A Famasul alerta para a insegurança que ronda o município. “Ao dialogar com Funai, Ministério Público e indígenas, a Famasul quer apressar uma solução que seja razoável para todos os envolvidos e que devolva ao produtor o seu direito de propriedade, um direito garantido por lei a todo o cidadão”, afirma o presidente Eduardo Riedel.
O procurador da República Emerson Kalif Siqueira afirmou que vai até a fazenda invadida conversar com os indígenas. “Sei que vai ser uma conversa tensa, mas prefiro ir sozinho. Quero saber se o Ministério Público pode ajudar”, disse. Entre os proprietários presentes na reunião estava Maria de Lurdes Lopes Bacha, que teve a fazenda invadida no ano passado pelo mesmo grupo. “Quebraram portas, janelas, azulejos, destruíram tudo. Perdi até meus pertences pessoas, como roupas e panelas”, lamentou.
O membro do Conselho Estadual dos Direitos Indígenas e vice-cacique da Aldeia Córrego do Meio, Vinícius Jorge, admitiu que as invasões são feitas para pressionar atitudes de órgãos como a Funai com uma solução para o impasse jurídico na região. “Nós queremos tomar posse das áreas que consideramos nossas. Mas para isso é preciso que haja a indenização”, defendeu.

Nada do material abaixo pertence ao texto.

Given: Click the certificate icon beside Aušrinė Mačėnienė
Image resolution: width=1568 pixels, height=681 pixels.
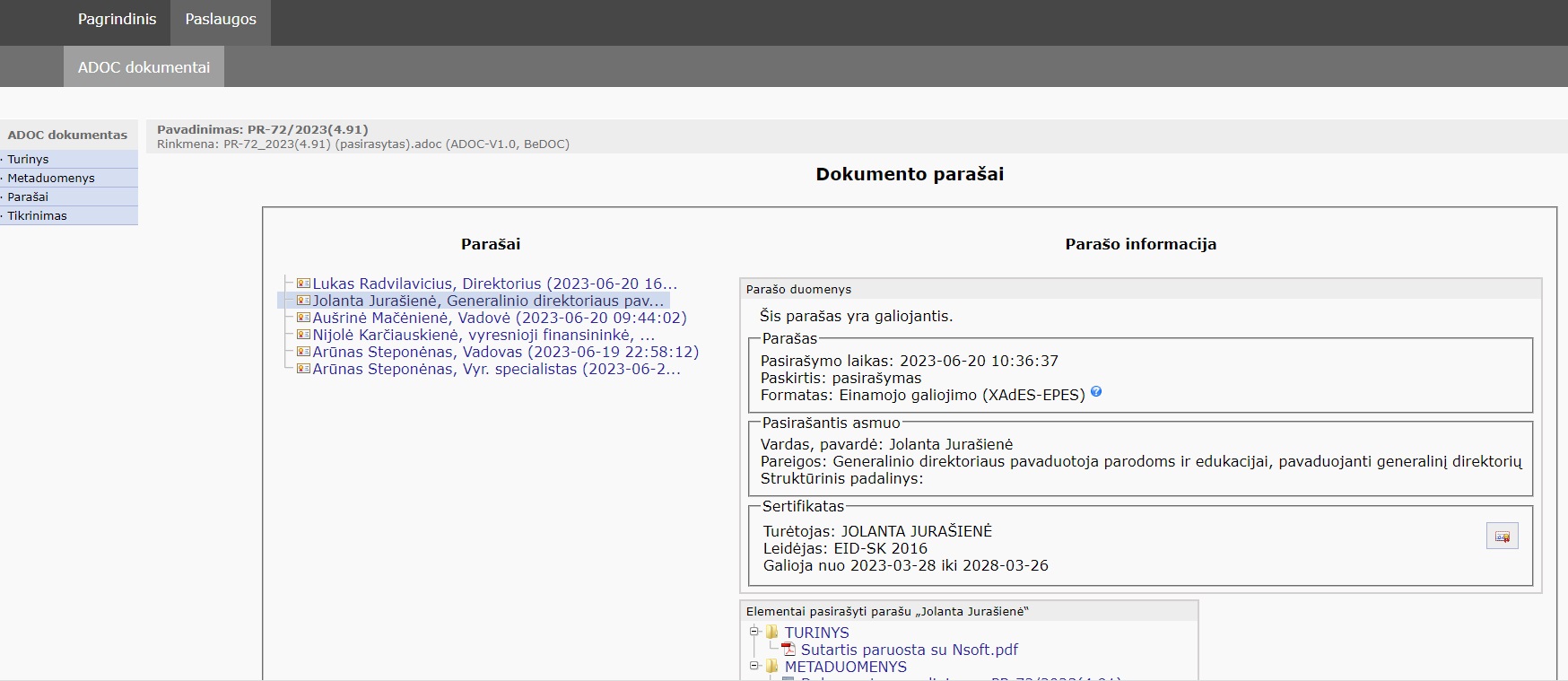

O chefe de monitoramento ambiental e territorial da Funai, Ricardo Araújo, disse que o órgão vai dar continuidade aos procedimentos administrativos para as desapropriações. “Vamos verificar valores das benfeitorias e seguir com os trâmites, dentro do que determina a lei”, especificou. “Mas é preciso deixar claro que a Funai não concorda com invasões e defende o respeito às decisões previstas em lei”.